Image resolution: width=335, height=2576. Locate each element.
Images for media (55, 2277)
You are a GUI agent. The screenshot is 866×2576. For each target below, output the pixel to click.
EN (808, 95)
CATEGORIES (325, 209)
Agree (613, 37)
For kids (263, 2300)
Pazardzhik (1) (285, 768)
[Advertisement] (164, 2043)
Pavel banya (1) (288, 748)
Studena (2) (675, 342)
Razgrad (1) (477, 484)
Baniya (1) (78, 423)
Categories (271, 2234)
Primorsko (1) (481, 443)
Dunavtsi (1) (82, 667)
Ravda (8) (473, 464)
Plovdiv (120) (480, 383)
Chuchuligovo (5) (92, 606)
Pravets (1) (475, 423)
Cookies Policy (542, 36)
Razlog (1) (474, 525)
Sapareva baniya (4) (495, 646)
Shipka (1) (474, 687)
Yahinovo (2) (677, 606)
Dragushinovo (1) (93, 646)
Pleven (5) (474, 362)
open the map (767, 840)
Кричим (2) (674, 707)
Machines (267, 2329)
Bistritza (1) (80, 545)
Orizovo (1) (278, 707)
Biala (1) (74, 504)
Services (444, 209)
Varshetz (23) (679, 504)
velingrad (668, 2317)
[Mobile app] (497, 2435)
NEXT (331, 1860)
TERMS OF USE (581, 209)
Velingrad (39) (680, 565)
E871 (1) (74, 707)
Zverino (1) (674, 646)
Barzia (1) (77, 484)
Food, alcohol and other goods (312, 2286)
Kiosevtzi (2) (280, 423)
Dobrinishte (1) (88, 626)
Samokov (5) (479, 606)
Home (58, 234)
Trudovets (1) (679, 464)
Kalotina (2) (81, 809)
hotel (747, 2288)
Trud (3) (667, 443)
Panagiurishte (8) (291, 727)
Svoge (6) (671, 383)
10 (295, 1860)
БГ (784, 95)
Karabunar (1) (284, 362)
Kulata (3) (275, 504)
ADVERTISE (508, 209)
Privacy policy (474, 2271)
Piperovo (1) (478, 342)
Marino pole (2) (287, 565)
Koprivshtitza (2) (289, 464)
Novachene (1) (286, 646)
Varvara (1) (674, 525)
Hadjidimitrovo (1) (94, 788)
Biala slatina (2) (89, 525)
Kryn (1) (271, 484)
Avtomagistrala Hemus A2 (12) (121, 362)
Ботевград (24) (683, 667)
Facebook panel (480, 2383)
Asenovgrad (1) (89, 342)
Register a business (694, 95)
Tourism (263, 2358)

== == ==

Task objective: An exact copy of all the records is what is needed here.

Result:
Image resolution: width=335, height=2576. Locate each element.
Images for media (55, 2277)
You are a GUI agent. The screenshot is 866×2576. For each target below, output the pixel to click.
EN (808, 95)
CATEGORIES (325, 209)
Agree (613, 37)
For kids (263, 2300)
Pazardzhik (1) (285, 768)
[Advertisement] (164, 2043)
Pavel banya (1) (288, 748)
Studena (2) (675, 342)
Razgrad (1) (477, 484)
Baniya (1) (78, 423)
Categories (271, 2234)
Primorsko (1) (481, 443)
Dunavtsi (1) (82, 667)
Ravda (8) (473, 464)
Plovdiv (120) (480, 383)
Chuchuligovo (5) (92, 606)
Pravets (1) (475, 423)
Cookies Policy (542, 36)
Razlog (1) (474, 525)
Sapareva baniya (4) (495, 646)
Shipka (1) (474, 687)
Yahinovo (2) (677, 606)
Dragushinovo (1) (93, 646)
Pleven (5) (474, 362)
open the map (767, 840)
Кричим (2) (674, 707)
Machines (267, 2329)
Bistritza (1) (80, 545)
Orizovo (1) (278, 707)
Biala (1) (74, 504)
Services (444, 209)
Varshetz (23) (679, 504)
velingrad (668, 2317)
[Mobile app] (497, 2435)
NEXT (331, 1860)
TERMS OF USE (581, 209)
Velingrad (39) (680, 565)
E871 (1) (74, 707)
Zverino (1) (674, 646)
Barzia (1) (77, 484)
Food, alcohol and other goods (312, 2286)
Kiosevtzi (2) (280, 423)
Dobrinishte (1) (88, 626)
Samokov (5) (479, 606)
Home (58, 234)
Trudovets (1) (679, 464)
Kalotina (2) (81, 809)
hotel (747, 2288)
Trud (3) (667, 443)
Panagiurishte (8) (291, 727)
Svoge (6) (671, 383)
10 (295, 1860)
БГ (784, 95)
Karabunar (1) (284, 362)
Kulata (3) (275, 504)
ADVERTISE (508, 209)
Privacy policy (474, 2271)
Piperovo (1) (478, 342)
Marino pole (2) (287, 565)
Koprivshtitza (2) (289, 464)
Novachene (1) (286, 646)
Varvara (1) (674, 525)
Hadjidimitrovo (1) (94, 788)
Biala slatina (2) (89, 525)
Kryn (1) (271, 484)
Avtomagistrala Hemus A2 (12) (121, 362)
Ботевград (24) (683, 667)
Facebook panel (480, 2383)
Asenovgrad (1) (89, 342)
Register a business (694, 95)
Tourism (263, 2358)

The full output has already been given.